Advocacy Trumps Science In Framing UN HIV Policy?
Published: Thursday | September 9, 20100 Comments
The Editor, Sir:
On August 30, Science News published the article ‘UN climate panel urged to reform, stick to science’ by Louis Charbonneau. The recommendations were made by a group of scientists, under the chairmanship of Princeton University Professor Harold Shapiro, which was reviewing the work of the UN Intergovernmental Panel on Climate Change (IPCC).
The IPCC had been widely criticised for wrongly predicting Himalayan glaciers would vanish by 2035 and overstating how much of the Netherlands was below sea level. The reviewing committee insisted that such firm forecasts should be made “only when there is sufficient evidence”.
Could the UN be accused of placing advocacy before science in other areas?
UNAIDS Executive Director, Michel Sidibe, speaking at the ‘Congressional Briefing on HIV, Human Rights and men who have sex with men (MSMs)’ on September 16, 2009, blamed “homophobia, prejudice, stigma and discrimination” for MSMs lack of universal access to appropriate care for HIV/AIDS and thus the high prevalence of HIV in this group. “These statistics from Asia, Latin America and Africa continue to shock and enrage me,” he said, “but I find it even more perplexing that the situation is not so different here in the US.” Mr Sidibe welcomed India’s repeal of the penal code against sodomy as a “historic victory”.

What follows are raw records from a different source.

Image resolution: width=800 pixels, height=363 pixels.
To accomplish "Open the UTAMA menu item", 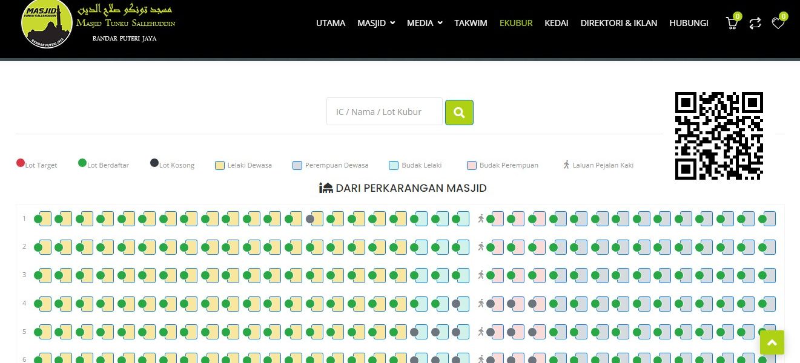I will (x=331, y=23).
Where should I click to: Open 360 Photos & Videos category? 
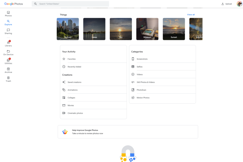point(145,82)
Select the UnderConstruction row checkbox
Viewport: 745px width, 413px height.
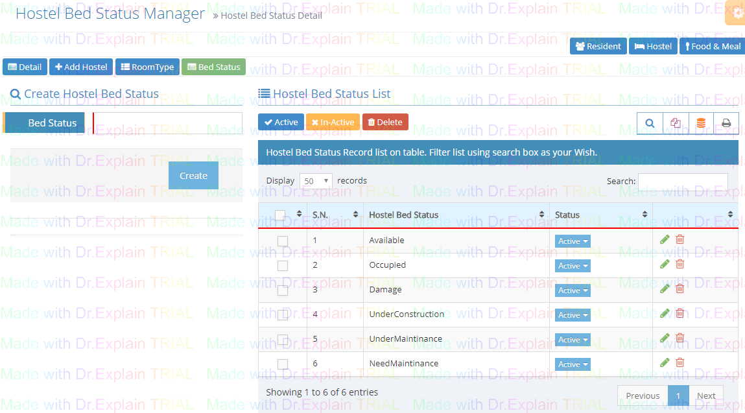coord(283,315)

Why is Mr Sidibe perplexed about the US statistics? Data from the Centers for Disease Control and Prevention (CDCP) and, Eurosurveil-lance and other sources indicate that since 2000, in both resource-rich and resource-poor countries with or without legalisation of homosexuality HIV/ AIDS, epidemics among MSMs have been advancing.

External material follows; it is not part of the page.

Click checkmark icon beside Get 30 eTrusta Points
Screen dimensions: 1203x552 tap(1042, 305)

For example, S Le Vu S et al ‘Population-based HIV incidence in France, 2003 to 2008 Seventeenth Conference on Retro-viruses and Opportunistic Infections, abstract 36LB, San Francisco, 2010’ reported that the HIV incidence among gay men in France was 59 times the incidence of the general population and that the incidence decreased in all groups except gay men between 2003 and 2008.
Further, Jansen et al ‘Increasing trend among young men who have sex with men in Amsterdam: a 25-year prospective cohort study Seventeenth Conference on Retroviruses and Opportunistic Infections, abstract 35, San Francisco, 2010’ reported “that HIV incidence in gay men has been increasing steadily since the introduction of highly active antiretroviral therapy Highly Active Antiretroviral Treatment in the mid-90s”.
The report stated that “among gay men aged 30 and under, annual HIV incidence, which had been 0.9 per cent in 1997, increased to 3.8 per cent by July 2009”. Homosexuality has been legal in the Netherlands and France since 1811 and 1791, respectively
Why does HIV continue to present this unique challenge to the male homosexual community? Is advocacy trumping science in framing UN policy for HIV in the homosexual community? Is it possible that the activities of MSMs, like cigarette smoking, are inherently bad for one’s health? Should medical authorities issue a warning similar to that against cigarettes smoking on the activities of MSMs?